How Polygenic Risk Shapes the Lifetime Probability of Multiple Sclerosis

Multiple sclerosis is a chronic immune-mediated neurological disease in which both environmental exposures and inherited genetic susceptibility contribute to disease development. The article by Loonstra and colleagues addresses a central unresolved question in MS genetics: how much does inherited polygenic risk alter the actual lifetime probability of developing MS? Although genome-wide association studies have identified more than 200 susceptibility variants, the clinical interpretation of these variants has remained difficult because each individual variant usually confers only a small increase in risk. This study is therefore important because it translates aggregated genetic susceptibility into an estimate of lifetime disease risk using a population-based birth-year cohort.

Study Design: A Population-Based Birth-Year Approach
The investigators used Project Y, a Dutch cohort designed to identify nearly all persons with MS born in the Netherlands in 1966. This design minimized several common limitations in MS epidemiology, including selection bias, variable age distributions, and heterogeneous environmental exposure windows. Persons with MS were compared with non-MS control participants from Project Y and age-matched controls from the Amsterdam Dementia Cohort. By focusing on individuals born within a narrow time frame, the study created a more robust framework for estimating how genetic risk stratification relates to lifetime disease probability.

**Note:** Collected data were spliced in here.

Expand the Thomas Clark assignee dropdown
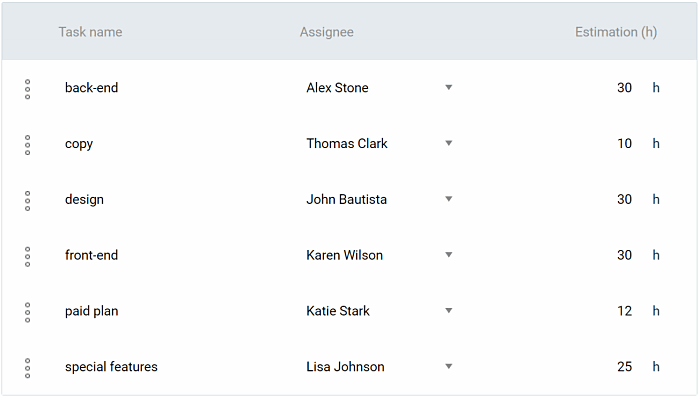The image size is (700, 397). (449, 143)
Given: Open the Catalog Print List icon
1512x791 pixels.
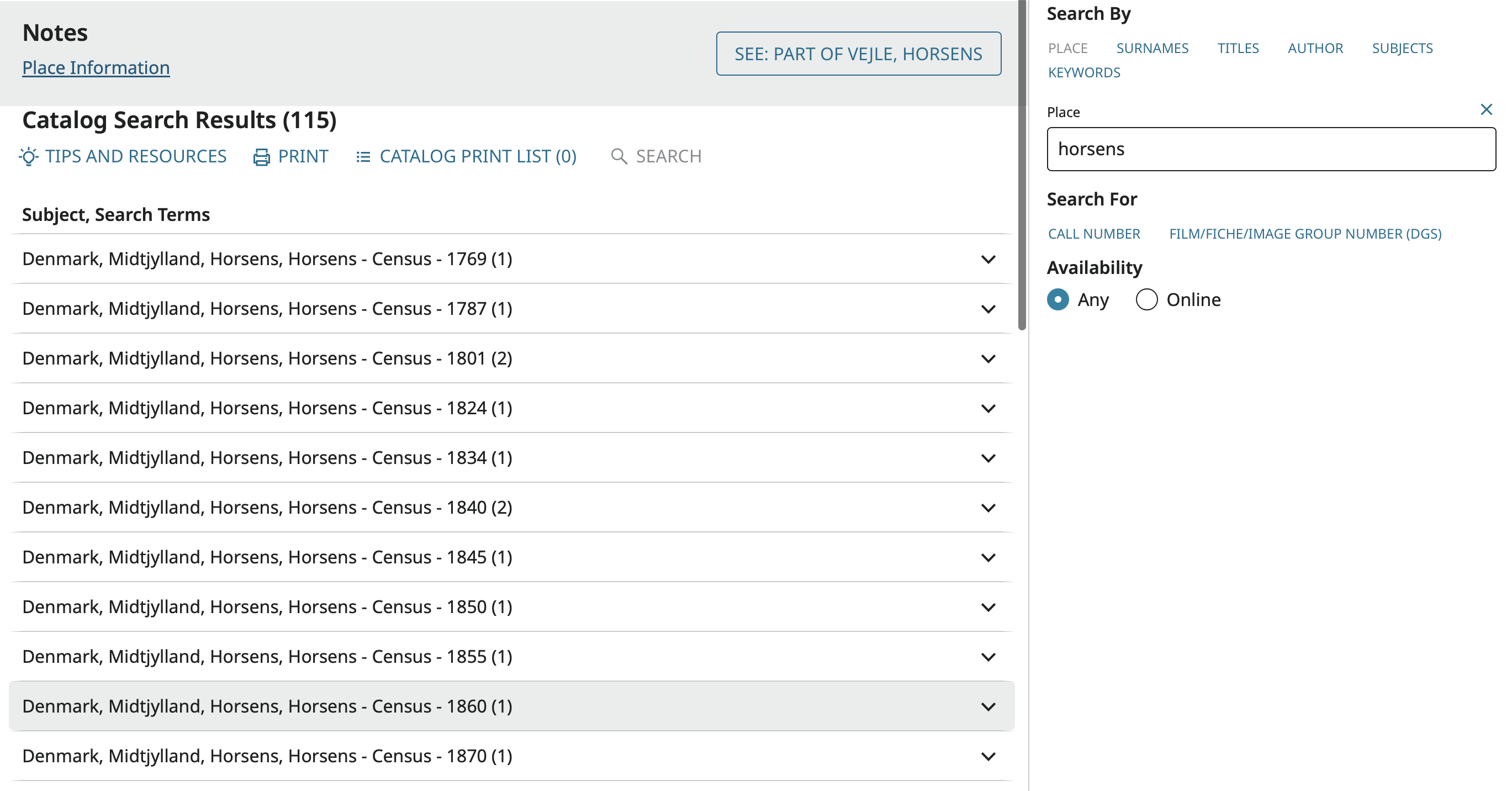Looking at the screenshot, I should (x=363, y=157).
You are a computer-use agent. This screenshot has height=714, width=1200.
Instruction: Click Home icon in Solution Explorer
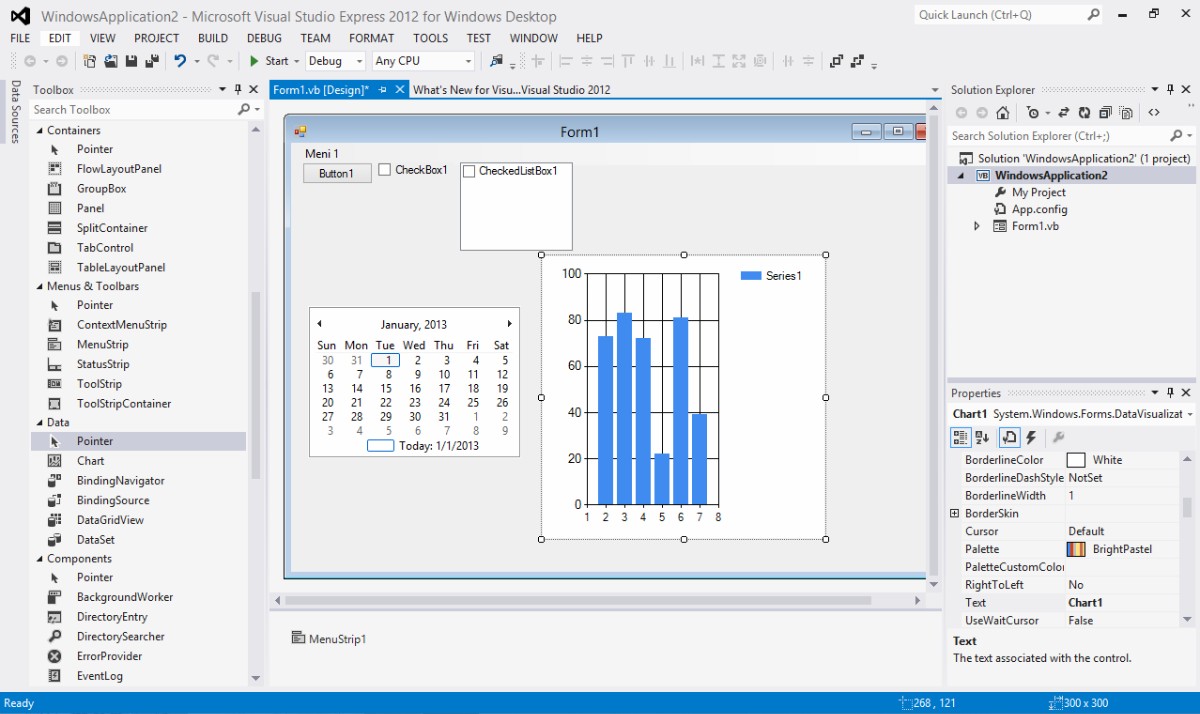[x=1003, y=113]
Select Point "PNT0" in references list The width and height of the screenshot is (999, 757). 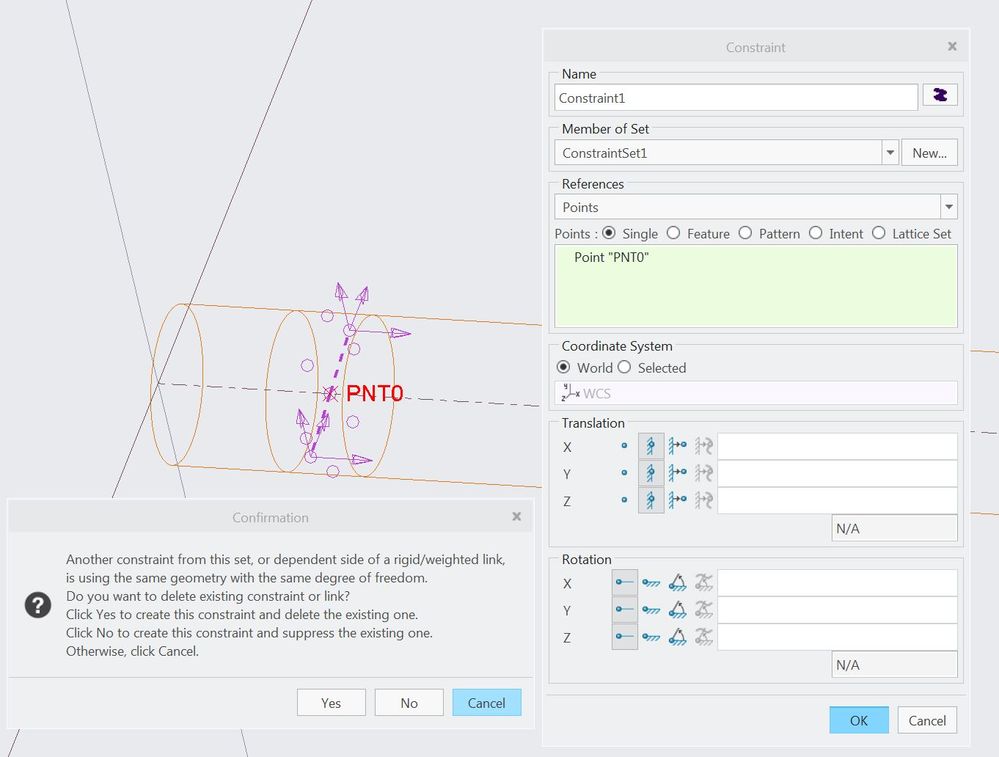click(619, 258)
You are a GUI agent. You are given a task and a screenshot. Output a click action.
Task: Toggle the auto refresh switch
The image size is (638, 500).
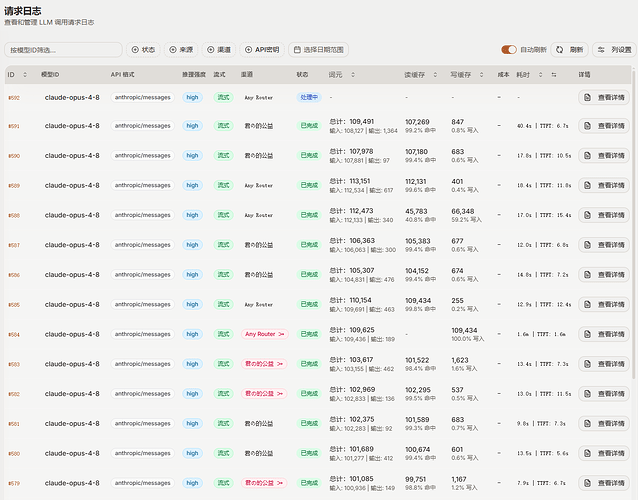pyautogui.click(x=509, y=50)
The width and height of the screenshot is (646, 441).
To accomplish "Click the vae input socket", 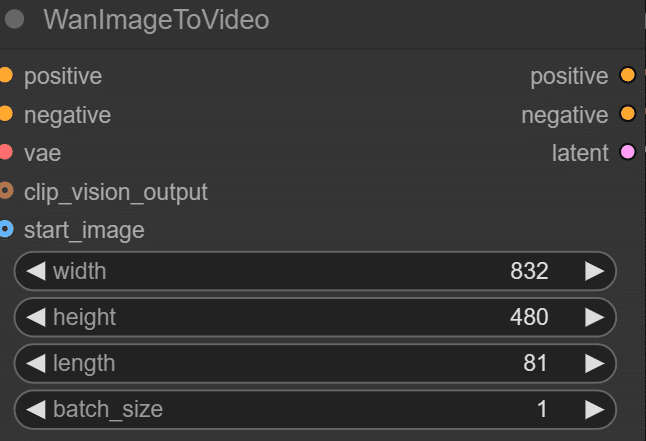I will click(5, 153).
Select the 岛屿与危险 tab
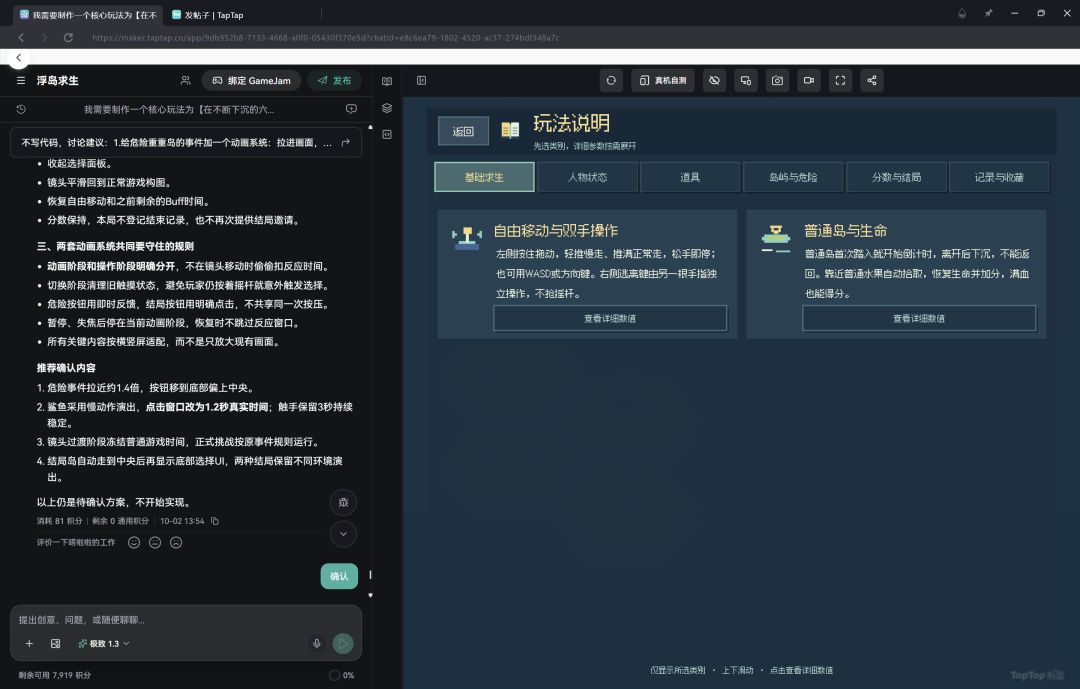 pos(793,177)
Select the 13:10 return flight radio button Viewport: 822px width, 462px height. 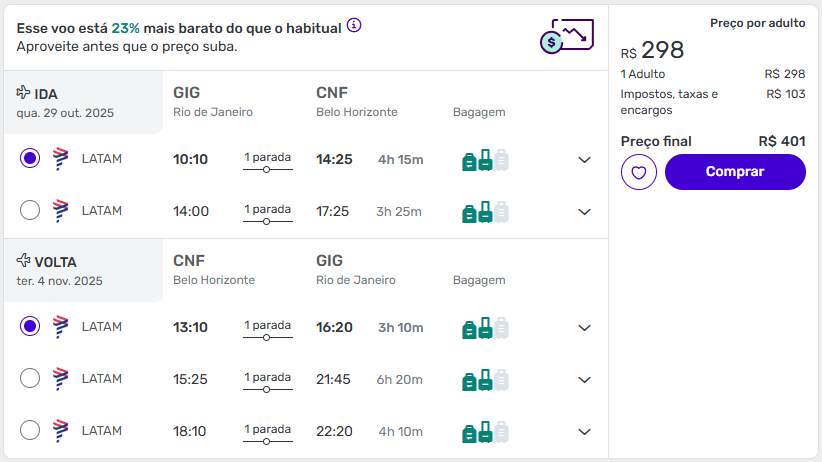point(30,326)
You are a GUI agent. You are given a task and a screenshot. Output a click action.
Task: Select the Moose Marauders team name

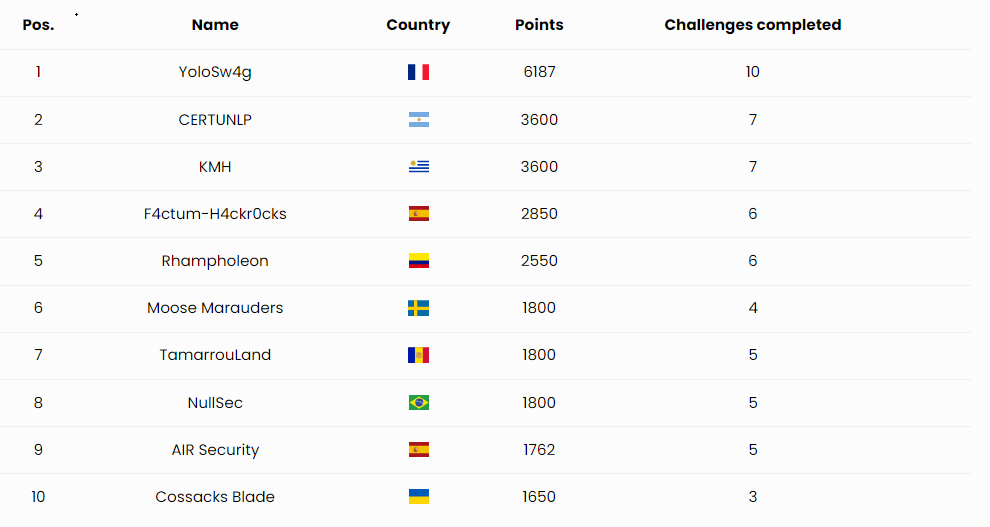215,308
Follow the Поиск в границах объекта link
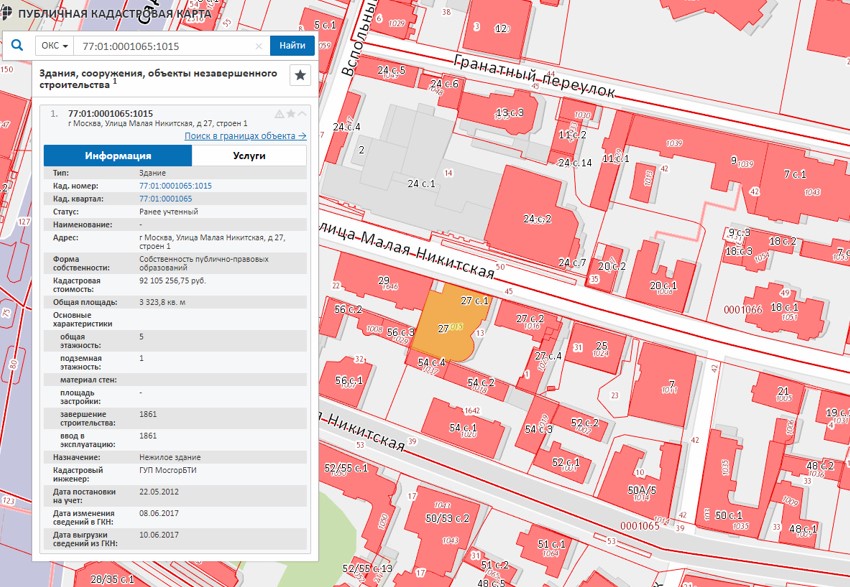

Construction of the Polygenic Risk Score
The polygenic risk score was calculated using susceptibility variants from the largest MS genome-wide association study available to the authors. The score incorporated autosomal variants, including variants located in the major histocompatibility complex region, which is known to have a strong role in immune-related disease susceptibility. Each variant was weighted according to its effect size, and the resulting scores were standardized. Participants were then grouped into deciles based on the distribution of polygenic risk scores among control participants, allowing the researchers to compare disease frequency across increasing levels of inherited genetic susceptibility.

Genetic Risk Strongly Stratifies Lifetime MS Probability
The most striking result was the large difference in estimated lifetime MS risk between individuals at the lower and upper ends of the polygenic risk distribution. Among women in the highest 10% of genetic risk, the estimated lifetime risk of MS was approximately 1 in 92, whereas among women in the lowest 30% of genetic risk it was approximately 1 in 2,739. Among men, the corresponding estimates were approximately 1 in 293 for the highest 10% and 1 in 7,900 for the lowest 30%. These findings demonstrate that polygenic risk meaningfully stratifies MS susceptibility, even though MS remains a multifactorial disease rather than a purely genetic disorder.

Sex-Specific Differences in Absolute Risk
The study also highlights the importance of interpreting genetic risk within a sex-specific epidemiological context. Women and men with comparable polygenic risk profiles did not have the same absolute lifetime risk of MS. Women consistently showed higher absolute risk, reflecting the well-established female predominance in MS incidence. However, the relative increase between low and high genetic risk categories was broadly similar between sexes, indicating that polygenic burden substantially modifies disease probability in both men and women. This distinction between absolute and relative risk is clinically important when communicating genetic findings to patients.

No Clear Association With Disease Course
Despite its strong association with MS susceptibility, the polygenic risk score was not significantly associated with age at symptom onset, age at progression, or time to secondary progression after statistical correction. This suggests that the genetic architecture underlying MS risk may differ from the genetic architecture influencing disease severity or progression. In other words, the inherited variants that increase the likelihood of developing MS may not necessarily determine how aggressive the disease will be after onset. This finding aligns with the broader concept that susceptibility and progression can be biologically distinct processes.

Clinical Relevance and Future Implications
The authors propose that polygenic risk scores may eventually support diagnostic certainty in individuals with suspected MS. A high score could strengthen suspicion when clinical, radiological, and laboratory findings are compatible with MS, whereas a very low score could serve as a diagnostic warning sign and prompt careful evaluation for MS mimics. Nevertheless, the study has important limitations: the findings are most applicable to individuals of European ancestry and to the Dutch 1966 birth cohort, and they should not be generalized uncritically to other populations. Overall, the article provides a valuable step toward translating MS genetics into clinically interpretable lifetime risk estimates, while also emphasizing that genetic risk prediction should complement, not replace, established neurological diagnosis.

Disclaimer: This blog post is based on the provided research article and is intended for informational purposes only. It is not intended to provide medical advice. Please consult with a healthcare professional for any health concerns.

References:
Loonstra, F. C., Álvarez Sirvent, D., Tesi, N., Holstege, H., Strijbis, E. M., Salazar, A. N., ... & Uitdehaag, B. (2024). Association of polygenic risk score with lifetime risk of developing multiple sclerosis in a population-based birth-year cohort. Neurology, 103(7), e209663.